Task item:
Find the line with "Pick the yellow DIRT pedal preset" in the data below, then restate it and all remaining lines exactly, adding nothing.
>>
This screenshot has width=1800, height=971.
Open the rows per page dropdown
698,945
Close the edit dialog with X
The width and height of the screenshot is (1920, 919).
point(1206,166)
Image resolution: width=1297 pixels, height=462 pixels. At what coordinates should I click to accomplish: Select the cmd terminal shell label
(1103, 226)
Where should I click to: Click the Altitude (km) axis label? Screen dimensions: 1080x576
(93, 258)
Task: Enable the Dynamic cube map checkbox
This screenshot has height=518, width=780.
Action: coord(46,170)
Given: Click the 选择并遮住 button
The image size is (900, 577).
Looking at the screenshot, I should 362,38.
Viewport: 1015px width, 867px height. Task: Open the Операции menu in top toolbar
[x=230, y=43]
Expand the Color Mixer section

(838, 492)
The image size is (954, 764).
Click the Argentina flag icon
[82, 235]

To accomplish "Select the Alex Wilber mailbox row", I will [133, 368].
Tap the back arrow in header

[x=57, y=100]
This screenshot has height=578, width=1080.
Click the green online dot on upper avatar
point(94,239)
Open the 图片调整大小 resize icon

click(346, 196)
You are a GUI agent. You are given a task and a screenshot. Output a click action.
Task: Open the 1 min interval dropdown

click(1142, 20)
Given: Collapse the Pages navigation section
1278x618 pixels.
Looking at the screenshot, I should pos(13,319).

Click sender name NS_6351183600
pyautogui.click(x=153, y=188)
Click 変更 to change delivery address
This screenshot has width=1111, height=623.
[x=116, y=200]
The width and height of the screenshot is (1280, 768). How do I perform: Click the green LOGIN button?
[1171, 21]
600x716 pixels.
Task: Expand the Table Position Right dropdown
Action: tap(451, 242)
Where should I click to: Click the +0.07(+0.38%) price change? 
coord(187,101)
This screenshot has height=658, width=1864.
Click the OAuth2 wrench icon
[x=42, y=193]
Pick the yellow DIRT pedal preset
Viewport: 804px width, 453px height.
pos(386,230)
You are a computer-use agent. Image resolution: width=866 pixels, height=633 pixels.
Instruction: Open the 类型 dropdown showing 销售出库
<<
Solution:
Pick the yellow DIRT pedal preset
Viewport: 804px width, 453px height.
pos(386,230)
You are a computer-use agent. Image resolution: width=866 pixels, height=633 pixels.
Instruction: Open the 类型 dropdown showing 销售出库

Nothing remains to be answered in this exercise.